Aim To test how Pleistocene climatic changes affected diversification of the Crotalus intermedius species complex.
Location Highlands of Mexico and the south-western United States (Arizona).
Methods We synthesize the matrilineal genealogy based on 2406 base pairs of mitochondrial DNA sequences, fossil-calibrated molecular dating, reconstruction of ancestral geographic ranges, and climate-based modelling of species distributions to evaluate the history of female dispersion.

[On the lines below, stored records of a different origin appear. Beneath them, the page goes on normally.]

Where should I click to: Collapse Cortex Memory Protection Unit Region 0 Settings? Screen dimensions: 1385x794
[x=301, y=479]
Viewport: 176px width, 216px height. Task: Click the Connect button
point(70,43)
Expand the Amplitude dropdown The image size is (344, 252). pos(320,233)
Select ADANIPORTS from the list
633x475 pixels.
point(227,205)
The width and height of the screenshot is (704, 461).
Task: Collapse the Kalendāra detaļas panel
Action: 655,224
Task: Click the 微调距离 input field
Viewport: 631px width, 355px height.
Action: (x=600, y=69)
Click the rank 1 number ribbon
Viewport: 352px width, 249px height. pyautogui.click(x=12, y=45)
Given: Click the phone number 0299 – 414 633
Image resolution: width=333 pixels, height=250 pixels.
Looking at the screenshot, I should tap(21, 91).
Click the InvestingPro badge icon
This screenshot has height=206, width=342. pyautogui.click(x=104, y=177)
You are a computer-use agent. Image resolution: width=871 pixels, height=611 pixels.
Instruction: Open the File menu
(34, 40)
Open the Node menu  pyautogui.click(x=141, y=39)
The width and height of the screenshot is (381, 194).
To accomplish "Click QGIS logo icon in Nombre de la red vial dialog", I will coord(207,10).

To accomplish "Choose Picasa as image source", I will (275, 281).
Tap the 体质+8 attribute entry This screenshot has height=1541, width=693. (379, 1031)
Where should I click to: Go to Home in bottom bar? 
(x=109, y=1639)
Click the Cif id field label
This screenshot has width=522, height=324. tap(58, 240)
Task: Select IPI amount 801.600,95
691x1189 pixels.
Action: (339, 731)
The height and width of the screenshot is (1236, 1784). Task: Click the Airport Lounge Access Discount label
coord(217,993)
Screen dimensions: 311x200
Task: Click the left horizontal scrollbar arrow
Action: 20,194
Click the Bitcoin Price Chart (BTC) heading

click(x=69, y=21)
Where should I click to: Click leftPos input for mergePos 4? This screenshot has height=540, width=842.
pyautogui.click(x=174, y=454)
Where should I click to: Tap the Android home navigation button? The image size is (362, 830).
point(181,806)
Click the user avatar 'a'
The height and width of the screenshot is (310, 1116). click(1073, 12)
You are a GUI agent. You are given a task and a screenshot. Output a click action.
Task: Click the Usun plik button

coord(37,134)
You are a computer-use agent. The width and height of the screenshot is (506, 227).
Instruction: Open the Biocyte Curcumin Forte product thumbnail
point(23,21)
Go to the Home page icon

Results The presently fragmented distribution of the C. intermedius group is the result of both Neogene vicariance and Pleistocene pine–oak habitat fragmentation. Most lineages appear to have a Quaternary origin. The Sierra Madre del Sur and northern Sierra Madre Oriental are likely to have been colonized during this time. Species distribution models for the Last Glacial Maximum predict expansions of suitable habitat for taxa in the southern Sierra Madre Occidental and northern Sierra Madre Oriental.
Main conclusions Lineage diversification in the C. intermedius group is a consequence of Pleistocene climate cycling. Distribution models for two sister taxa in the northern and southern Sierra Madre Occidental and northern Sierra Madre Oriental during the Last Glacial Maximum provide evidence for the expansion of pine–oak habitat across the Central Mexican Plateau. Downward displacement and subsequent expansions of highland vegetation across Mexico during cooler glacial cycles may have allowed dispersal between highlands, which resulted in contact between previously isolated taxa and the colonization of new habitats.